The Brookside Condominiums make up one of the sub-homeowner associations (HOAs) in the 55-plus community of Summerfield in Tigard, and a couple of years ago its Board of Directors became aware of the deteriorating condition of the units.
The board embarked on a multi-million-dollar project to fix the issues, which led Brookside to win the Community Associations Institute’s Western Oregon Chapter’s 2021 Association of the Year Award in the medium-size category.
CMI Community Management, which helps the board run the 63-unit complex, submitted Brookside for the award unbeknownst to the board. But even more important than the award was upgrading the buildings to a superior standard using high-quality materials to ensure long-lasting results.

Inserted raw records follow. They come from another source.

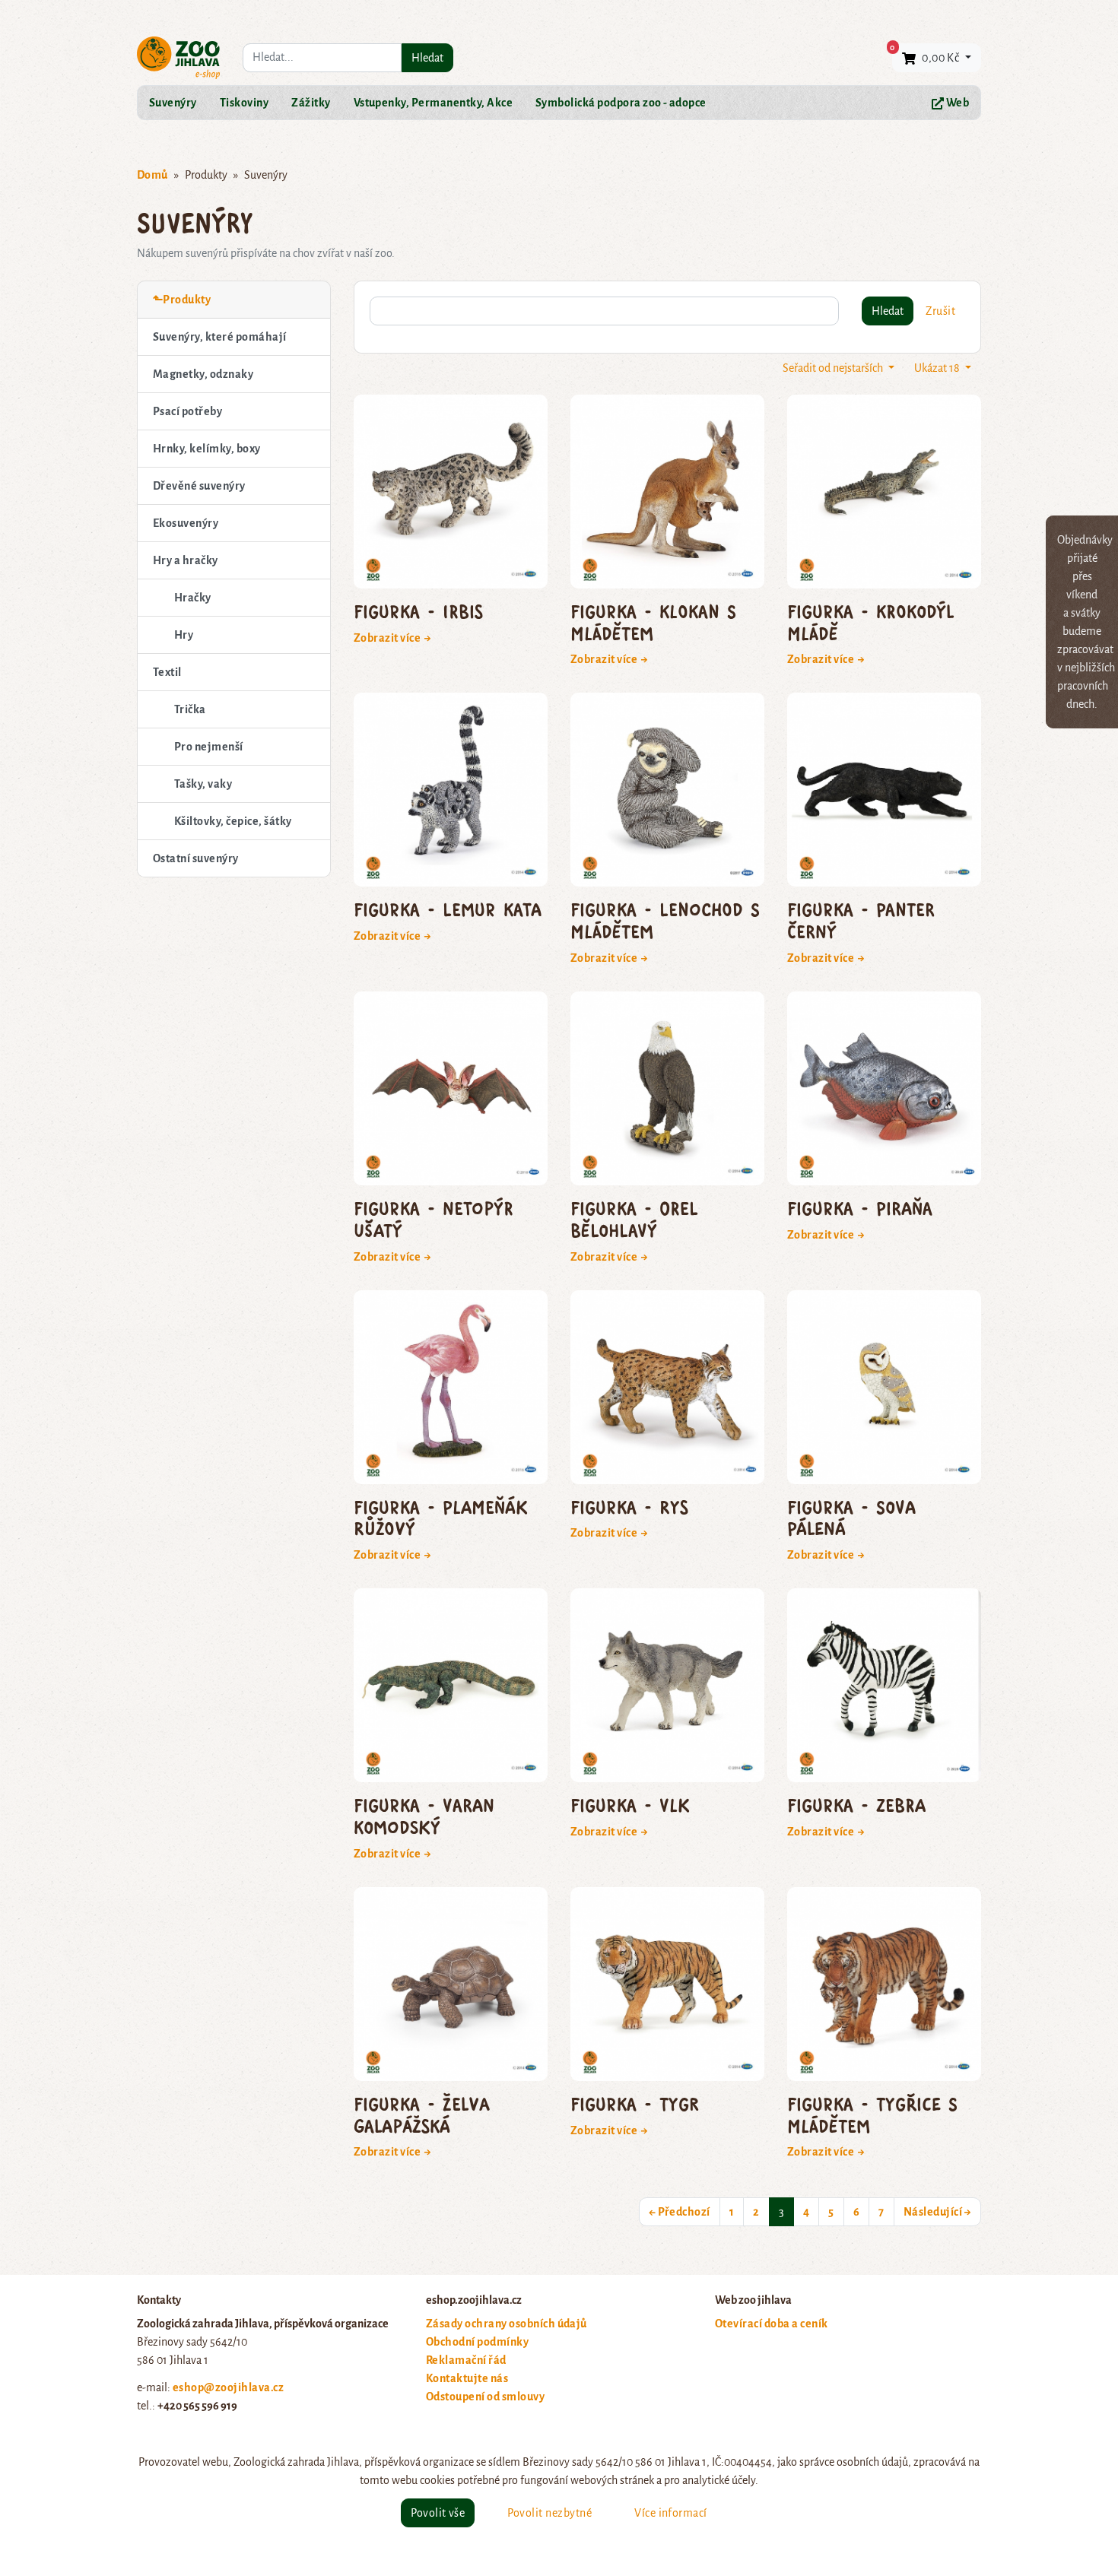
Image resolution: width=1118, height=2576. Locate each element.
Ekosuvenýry (185, 523)
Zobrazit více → (393, 638)
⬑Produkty (182, 299)
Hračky (192, 598)
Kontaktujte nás (467, 2378)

The buildings were literally falling apart, according to Maureen Murphy, chair of the Board of Directors during the entire process, and board Director of Maintenance Sukulina Dasi. The siding was deteriorating, decks had holes in them, railings were rotting, and windows were not well-insulated, to name a few of the problems. Closer inspection revealed that single-wall construction had been used instead of utilizing plywood sheathing that provides structural integrity, and perhaps most surprising was that foil-wrapped cardboard was used in place of insulation.
After the board held an informational meeting for all the residents in the spring of 2021, it voted to proceed with the approximately $2.8 million project. Instead of raising the monthly dues over a 10-year period, the board approved serial assessments for the property owners/residents that ranged from $38,000 to $55,000 based on square footage. The board also secured a business loan from Riverview Community Bank and gave the homeowners three months to secure personal loans or get 15-year loans through the HOA at 4.4 percent interest.

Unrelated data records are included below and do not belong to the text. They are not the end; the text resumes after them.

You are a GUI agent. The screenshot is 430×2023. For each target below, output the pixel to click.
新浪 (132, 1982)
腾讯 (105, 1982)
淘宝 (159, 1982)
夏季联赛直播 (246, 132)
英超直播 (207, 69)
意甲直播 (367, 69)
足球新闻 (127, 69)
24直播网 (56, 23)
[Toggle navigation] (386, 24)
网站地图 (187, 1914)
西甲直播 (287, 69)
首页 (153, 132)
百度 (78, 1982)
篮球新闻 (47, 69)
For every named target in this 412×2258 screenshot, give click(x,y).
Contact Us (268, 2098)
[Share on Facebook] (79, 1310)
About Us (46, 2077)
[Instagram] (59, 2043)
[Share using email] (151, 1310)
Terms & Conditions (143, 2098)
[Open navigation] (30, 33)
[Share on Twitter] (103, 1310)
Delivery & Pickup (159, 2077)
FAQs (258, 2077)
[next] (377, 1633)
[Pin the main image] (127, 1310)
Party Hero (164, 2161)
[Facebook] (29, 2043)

The board worked with Brian Hughes at Summit Reconstruction and Restoration, which was the general contractor, and they also used the services of Certa Building Consultants, working with Justin Barnhart. Board Member/Landscape Chair Janet Johnson had the difficult job of protecting the landscaping around the buildings during construction, including having some of it temporarily relocated.

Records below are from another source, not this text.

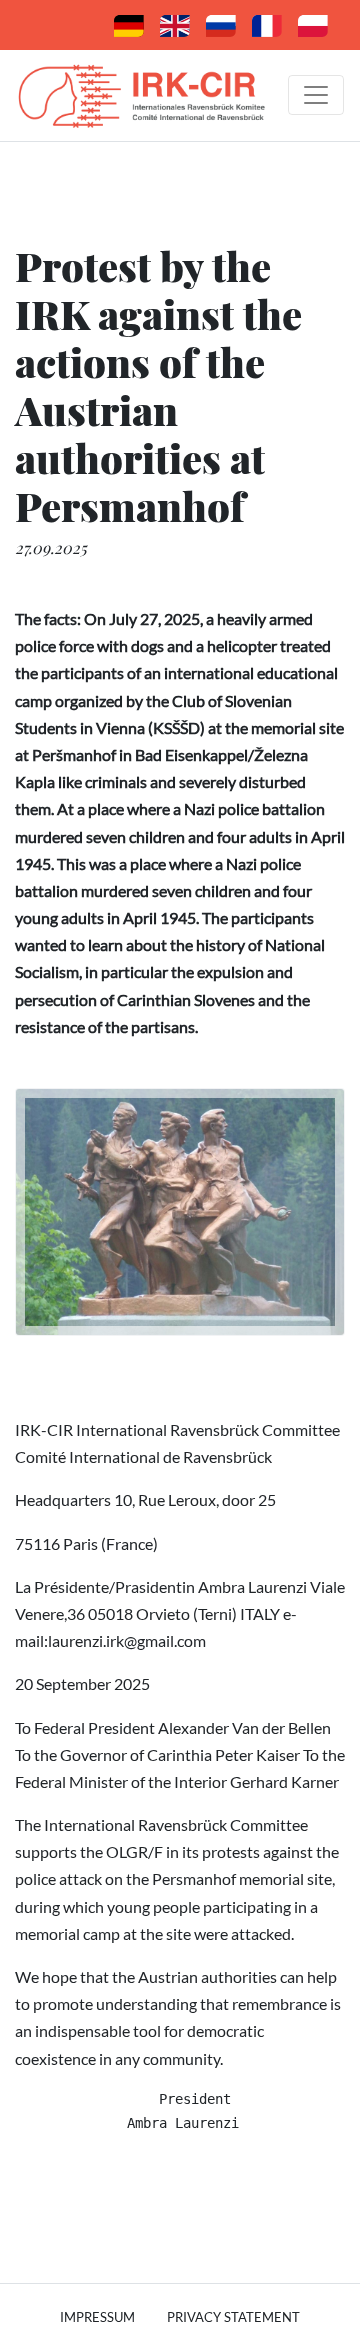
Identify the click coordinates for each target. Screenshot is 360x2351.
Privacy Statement (233, 2317)
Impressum (97, 2317)
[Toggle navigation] (316, 95)
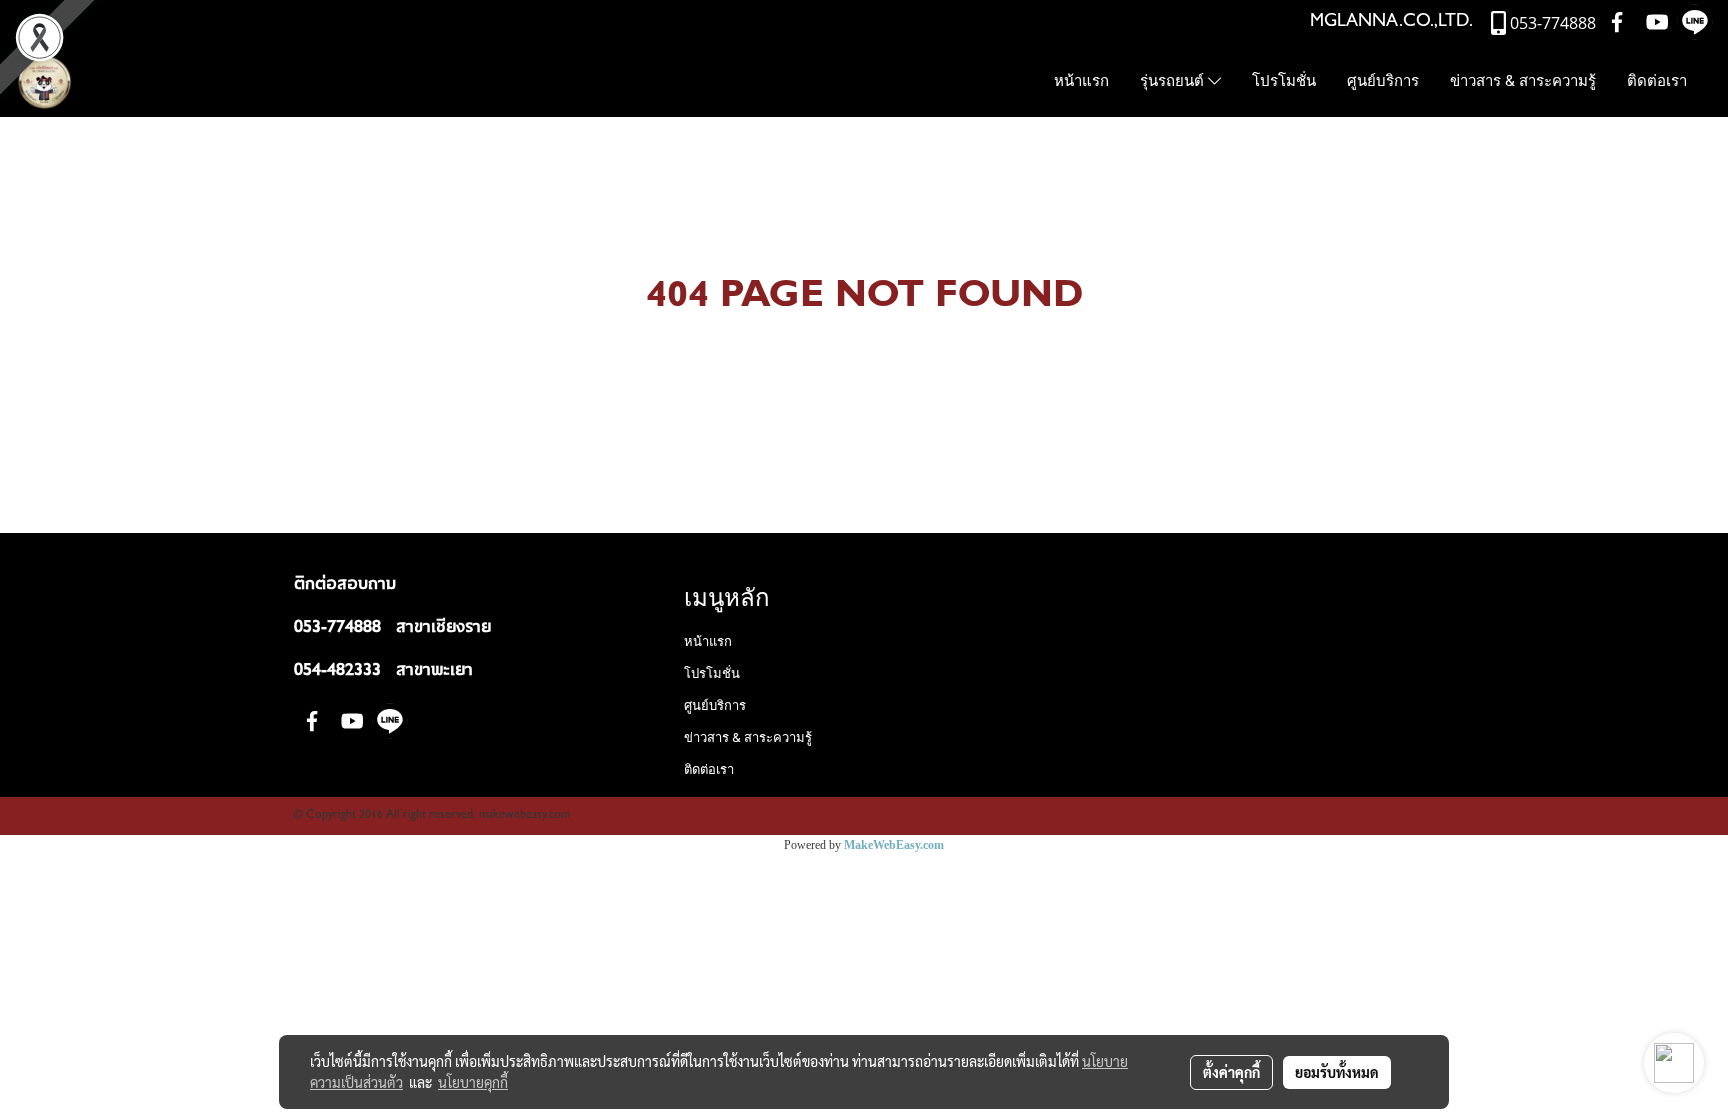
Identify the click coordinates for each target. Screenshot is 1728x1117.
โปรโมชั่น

The majority of the construction took place in 2021 between summer and December. The condos previously looked very similar to the Summerfield Apartments next door, but now they stand out with their stately gray paint and wrought-iron railings around the decks.
According to Murphy, Brookside started 2022 with healthy reserves that are 95-percent funded and with money available for other projects. And the monthly dues went down by 25 percent this year.
“(These) huge projects can be successfully accomplished, increasing the units’ value and leaving the homeowners pleased with the results,” Murphy said.